As plans went, it was pretty thin, but it didn't matter so much anymore. Dean wasn't waiting for the end, or even for the other shoe to drop. That would happen or not, with or without him, and he was tired of trying to change the inevitable anyway.

He had Sam now, body and soul, and out of all the things he'd been and done—or had and lost—Sam was all Dean actually needed.

For the first time in years, he was happy all the way through. After Mom had died, he'd had maybe three days like that his whole life, scattered through the past and half-forgotten. With the Apocalypse looming, he and Sam would be lucky to get even a few days of their own now, and Dean knew it.
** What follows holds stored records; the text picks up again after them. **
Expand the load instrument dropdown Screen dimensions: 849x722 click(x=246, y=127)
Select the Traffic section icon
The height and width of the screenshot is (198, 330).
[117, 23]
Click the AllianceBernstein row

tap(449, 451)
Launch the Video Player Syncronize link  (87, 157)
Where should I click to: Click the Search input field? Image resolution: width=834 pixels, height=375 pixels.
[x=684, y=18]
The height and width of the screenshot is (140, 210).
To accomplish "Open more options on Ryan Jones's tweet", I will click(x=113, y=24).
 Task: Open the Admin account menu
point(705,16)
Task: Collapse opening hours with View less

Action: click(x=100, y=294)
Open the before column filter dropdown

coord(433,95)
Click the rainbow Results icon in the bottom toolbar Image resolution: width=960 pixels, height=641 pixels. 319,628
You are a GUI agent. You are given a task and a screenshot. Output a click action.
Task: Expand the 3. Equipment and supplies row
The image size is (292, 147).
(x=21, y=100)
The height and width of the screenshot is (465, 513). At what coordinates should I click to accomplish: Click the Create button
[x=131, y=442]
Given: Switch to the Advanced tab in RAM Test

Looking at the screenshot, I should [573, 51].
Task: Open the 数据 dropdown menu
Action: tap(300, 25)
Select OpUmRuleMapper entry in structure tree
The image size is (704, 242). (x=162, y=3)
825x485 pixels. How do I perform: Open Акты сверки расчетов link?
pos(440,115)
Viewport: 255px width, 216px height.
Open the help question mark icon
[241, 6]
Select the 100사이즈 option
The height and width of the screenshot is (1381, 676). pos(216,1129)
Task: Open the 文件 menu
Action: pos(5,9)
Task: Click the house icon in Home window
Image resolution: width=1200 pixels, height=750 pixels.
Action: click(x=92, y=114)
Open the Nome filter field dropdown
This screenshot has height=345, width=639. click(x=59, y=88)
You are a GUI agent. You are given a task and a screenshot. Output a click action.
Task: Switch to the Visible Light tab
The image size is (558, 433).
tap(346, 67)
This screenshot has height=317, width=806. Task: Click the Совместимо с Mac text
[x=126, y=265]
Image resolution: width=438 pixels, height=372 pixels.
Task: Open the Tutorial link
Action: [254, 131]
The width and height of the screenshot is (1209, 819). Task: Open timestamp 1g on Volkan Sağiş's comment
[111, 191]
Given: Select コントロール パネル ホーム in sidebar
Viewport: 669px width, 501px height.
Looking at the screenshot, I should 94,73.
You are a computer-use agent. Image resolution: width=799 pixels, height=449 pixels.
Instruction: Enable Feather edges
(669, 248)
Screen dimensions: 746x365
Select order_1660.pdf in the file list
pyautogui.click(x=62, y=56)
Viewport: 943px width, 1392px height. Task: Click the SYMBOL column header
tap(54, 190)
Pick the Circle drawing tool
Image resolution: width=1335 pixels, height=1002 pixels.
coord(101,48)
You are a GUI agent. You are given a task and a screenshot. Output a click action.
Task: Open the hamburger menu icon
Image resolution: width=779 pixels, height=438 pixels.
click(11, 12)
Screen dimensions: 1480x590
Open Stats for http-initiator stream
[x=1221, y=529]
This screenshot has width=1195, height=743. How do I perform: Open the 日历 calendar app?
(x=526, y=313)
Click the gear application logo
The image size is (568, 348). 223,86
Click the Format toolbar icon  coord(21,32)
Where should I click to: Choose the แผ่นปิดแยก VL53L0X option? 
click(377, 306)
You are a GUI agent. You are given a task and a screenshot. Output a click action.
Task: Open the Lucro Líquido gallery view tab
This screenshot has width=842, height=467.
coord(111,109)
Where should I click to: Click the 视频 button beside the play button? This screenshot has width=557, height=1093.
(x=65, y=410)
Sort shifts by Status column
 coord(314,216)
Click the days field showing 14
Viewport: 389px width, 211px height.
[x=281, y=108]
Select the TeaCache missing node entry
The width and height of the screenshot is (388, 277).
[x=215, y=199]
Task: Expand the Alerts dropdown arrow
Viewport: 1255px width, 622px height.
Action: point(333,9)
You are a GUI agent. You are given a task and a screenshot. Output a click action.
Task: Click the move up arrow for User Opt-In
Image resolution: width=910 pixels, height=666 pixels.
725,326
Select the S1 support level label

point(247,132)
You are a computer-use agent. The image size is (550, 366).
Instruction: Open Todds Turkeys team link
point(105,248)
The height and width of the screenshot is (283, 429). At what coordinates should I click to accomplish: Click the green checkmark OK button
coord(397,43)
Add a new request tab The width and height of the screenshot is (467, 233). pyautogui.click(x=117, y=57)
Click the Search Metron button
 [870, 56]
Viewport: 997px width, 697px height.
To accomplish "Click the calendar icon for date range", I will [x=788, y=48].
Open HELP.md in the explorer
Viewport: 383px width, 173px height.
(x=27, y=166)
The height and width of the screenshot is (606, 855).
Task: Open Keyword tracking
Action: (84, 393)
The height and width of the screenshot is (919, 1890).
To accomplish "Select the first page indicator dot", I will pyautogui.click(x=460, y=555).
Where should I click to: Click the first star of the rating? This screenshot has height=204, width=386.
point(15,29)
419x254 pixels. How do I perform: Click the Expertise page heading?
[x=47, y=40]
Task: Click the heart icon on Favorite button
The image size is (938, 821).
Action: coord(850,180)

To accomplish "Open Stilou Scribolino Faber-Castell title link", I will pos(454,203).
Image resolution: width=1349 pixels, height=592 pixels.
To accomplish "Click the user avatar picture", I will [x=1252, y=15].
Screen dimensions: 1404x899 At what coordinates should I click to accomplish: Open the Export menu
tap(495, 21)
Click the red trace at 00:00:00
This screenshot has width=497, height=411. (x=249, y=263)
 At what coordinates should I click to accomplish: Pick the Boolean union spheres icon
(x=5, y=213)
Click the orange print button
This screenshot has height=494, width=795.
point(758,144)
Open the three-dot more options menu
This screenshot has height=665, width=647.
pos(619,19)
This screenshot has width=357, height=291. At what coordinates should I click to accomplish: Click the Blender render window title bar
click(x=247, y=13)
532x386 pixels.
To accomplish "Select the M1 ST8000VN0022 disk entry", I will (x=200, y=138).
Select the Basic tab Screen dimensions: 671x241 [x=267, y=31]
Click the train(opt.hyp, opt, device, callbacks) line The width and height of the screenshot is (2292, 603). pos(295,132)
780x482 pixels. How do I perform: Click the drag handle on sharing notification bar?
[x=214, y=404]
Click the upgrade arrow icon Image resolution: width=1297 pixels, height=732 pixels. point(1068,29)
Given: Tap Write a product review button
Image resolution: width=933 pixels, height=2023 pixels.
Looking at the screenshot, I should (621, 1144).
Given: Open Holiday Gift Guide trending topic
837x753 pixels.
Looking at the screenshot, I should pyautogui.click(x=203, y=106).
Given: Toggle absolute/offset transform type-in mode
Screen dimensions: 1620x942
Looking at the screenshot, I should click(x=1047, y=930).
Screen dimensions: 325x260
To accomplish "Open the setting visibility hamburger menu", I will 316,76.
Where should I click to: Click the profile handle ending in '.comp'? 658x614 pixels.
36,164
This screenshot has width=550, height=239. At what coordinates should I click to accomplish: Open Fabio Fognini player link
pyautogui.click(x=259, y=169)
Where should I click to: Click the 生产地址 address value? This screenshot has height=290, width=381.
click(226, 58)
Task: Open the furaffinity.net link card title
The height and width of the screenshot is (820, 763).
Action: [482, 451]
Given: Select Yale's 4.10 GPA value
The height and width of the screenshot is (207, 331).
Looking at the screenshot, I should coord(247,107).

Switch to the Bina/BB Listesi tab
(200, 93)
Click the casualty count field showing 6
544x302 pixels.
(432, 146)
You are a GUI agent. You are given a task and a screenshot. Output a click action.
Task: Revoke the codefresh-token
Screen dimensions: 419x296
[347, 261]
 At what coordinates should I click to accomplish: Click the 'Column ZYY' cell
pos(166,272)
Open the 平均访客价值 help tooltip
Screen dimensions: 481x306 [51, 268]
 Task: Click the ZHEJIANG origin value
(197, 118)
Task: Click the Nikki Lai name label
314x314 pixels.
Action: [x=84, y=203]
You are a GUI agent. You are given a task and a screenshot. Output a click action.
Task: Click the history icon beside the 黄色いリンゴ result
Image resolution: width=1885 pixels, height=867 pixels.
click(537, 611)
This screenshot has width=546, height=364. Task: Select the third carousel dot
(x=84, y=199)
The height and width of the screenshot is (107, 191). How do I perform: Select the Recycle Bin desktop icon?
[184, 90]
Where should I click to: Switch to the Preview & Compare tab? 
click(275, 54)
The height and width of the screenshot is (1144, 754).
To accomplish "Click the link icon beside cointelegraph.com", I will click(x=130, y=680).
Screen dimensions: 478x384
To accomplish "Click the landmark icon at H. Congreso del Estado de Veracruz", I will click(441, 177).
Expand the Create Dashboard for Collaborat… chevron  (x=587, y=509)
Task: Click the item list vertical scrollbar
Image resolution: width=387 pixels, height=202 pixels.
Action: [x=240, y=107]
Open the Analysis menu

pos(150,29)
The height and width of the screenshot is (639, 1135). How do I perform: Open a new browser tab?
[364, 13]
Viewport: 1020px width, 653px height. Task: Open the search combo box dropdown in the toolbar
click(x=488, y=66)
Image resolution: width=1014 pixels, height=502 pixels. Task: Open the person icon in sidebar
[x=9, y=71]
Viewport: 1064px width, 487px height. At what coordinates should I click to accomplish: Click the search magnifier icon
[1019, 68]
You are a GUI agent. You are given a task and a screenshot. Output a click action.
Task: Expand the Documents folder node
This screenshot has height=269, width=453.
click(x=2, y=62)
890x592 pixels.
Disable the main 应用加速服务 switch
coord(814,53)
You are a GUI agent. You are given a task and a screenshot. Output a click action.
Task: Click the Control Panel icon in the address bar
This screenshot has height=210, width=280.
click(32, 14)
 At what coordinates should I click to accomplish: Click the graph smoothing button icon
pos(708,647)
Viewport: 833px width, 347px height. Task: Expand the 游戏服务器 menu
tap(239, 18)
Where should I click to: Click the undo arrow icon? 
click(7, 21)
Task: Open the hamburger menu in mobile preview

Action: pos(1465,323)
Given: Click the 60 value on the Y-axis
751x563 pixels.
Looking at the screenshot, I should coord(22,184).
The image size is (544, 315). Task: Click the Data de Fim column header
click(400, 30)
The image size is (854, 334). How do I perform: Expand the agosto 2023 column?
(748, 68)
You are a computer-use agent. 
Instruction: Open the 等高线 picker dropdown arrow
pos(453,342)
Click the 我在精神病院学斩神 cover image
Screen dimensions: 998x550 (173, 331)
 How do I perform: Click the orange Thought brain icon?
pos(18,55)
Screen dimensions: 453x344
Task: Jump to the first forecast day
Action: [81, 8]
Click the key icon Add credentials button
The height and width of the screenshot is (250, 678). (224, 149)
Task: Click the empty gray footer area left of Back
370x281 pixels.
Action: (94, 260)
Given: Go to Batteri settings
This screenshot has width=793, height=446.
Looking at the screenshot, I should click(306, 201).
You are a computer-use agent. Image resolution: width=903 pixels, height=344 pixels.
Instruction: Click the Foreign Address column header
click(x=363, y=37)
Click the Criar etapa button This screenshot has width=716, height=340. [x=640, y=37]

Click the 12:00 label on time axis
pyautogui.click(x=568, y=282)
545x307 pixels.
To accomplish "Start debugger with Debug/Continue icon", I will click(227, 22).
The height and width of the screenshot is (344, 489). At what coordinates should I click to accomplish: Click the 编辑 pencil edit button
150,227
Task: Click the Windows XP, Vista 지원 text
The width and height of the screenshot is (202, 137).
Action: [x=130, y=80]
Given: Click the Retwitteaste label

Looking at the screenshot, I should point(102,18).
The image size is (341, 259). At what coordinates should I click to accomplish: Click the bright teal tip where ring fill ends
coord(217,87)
He planned to treasure every moment that was left.

"Should we stop for breakfast?" Sam asked.

"Maybe a drive-through McMuffin. Something quick."

"You're in that much of a hurry to leave? We're already in the middle of nowhere."

Dean patted Sam on the leg, letting the touch turn to something slower. "I want to save time to stop later on, somewhere private, just the two of us."

"Oh," Sam said, smiling slowly as the idea hit home. "Sounds good. Compared to that, breakfast is definitely overrated."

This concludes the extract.